** Opening Dataset records block **

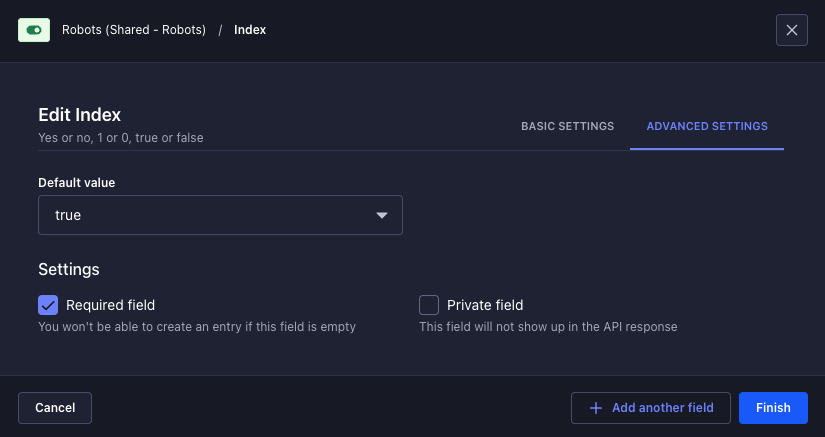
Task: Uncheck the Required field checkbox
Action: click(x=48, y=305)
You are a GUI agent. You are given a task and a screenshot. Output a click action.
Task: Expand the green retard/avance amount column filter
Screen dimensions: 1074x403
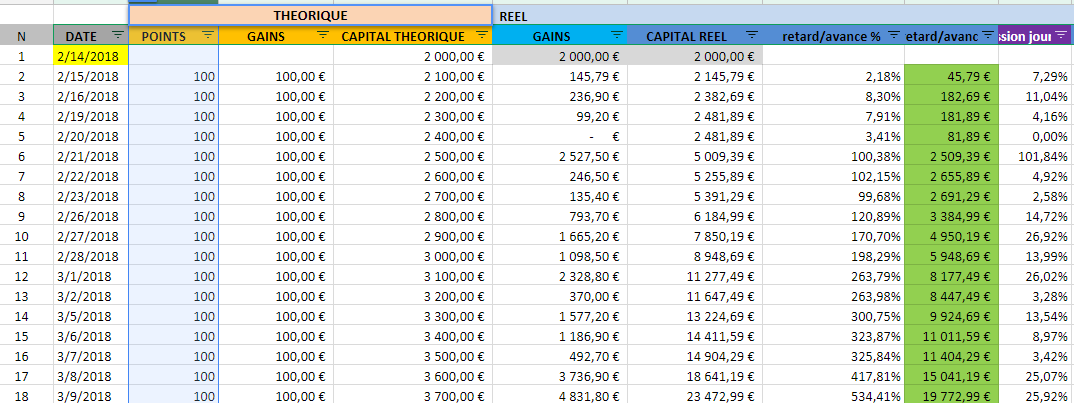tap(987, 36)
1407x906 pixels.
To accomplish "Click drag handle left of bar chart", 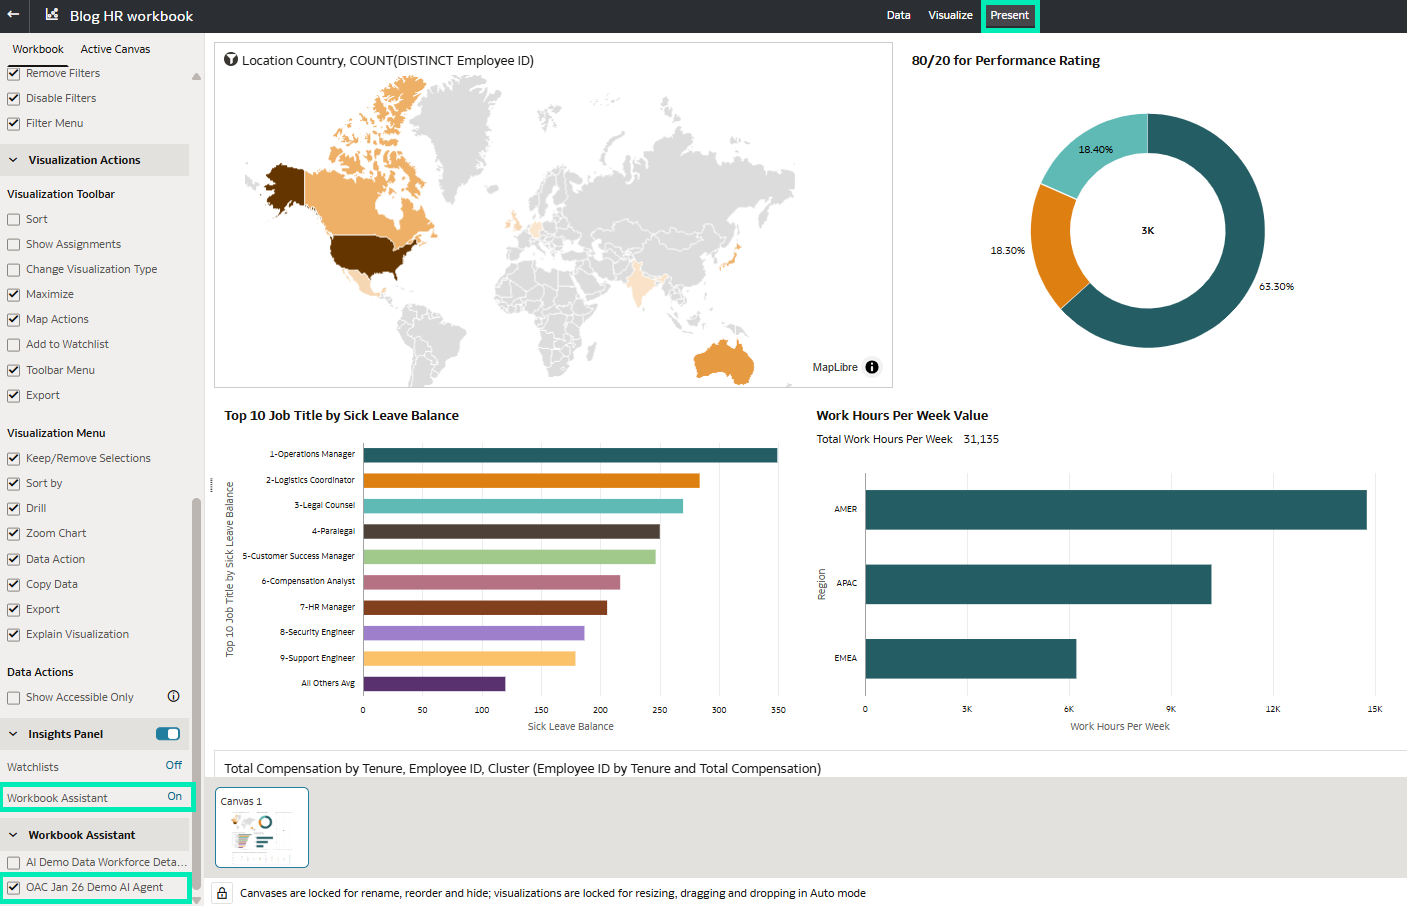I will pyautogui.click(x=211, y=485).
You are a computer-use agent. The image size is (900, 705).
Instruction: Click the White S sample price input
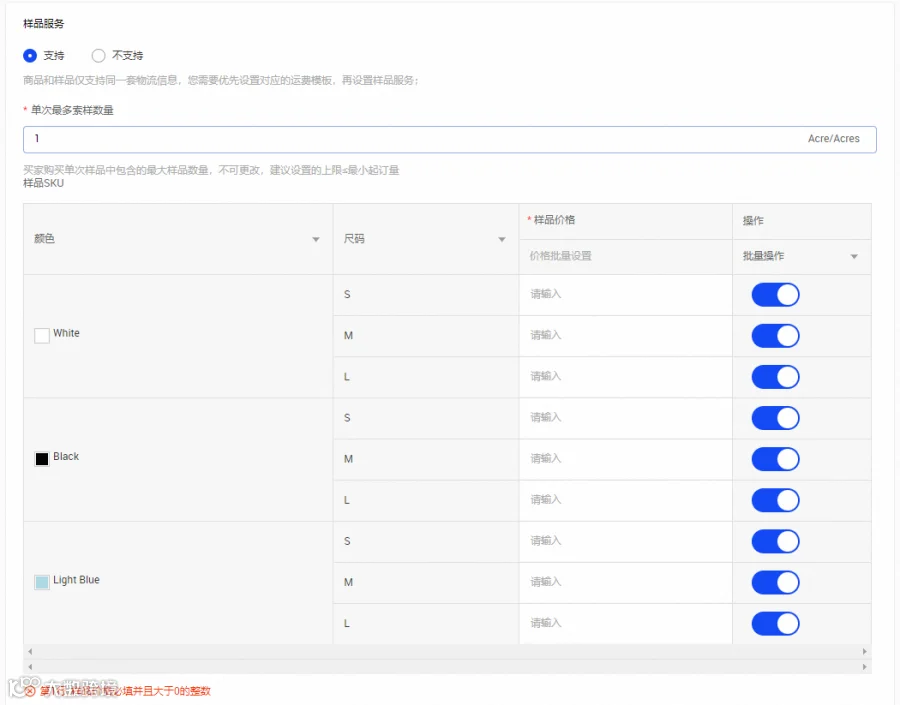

** Closing Dataset records block **

▶ **Prompt**: The copy must begin at the line containing "You are a computer-use" and end at the last line of the data above, with every line retyped exactly and no pictures included.

▶ **Result for this exercise**:
You are a computer-use agent. The image size is (900, 705).
Instruction: Click the White S sample price input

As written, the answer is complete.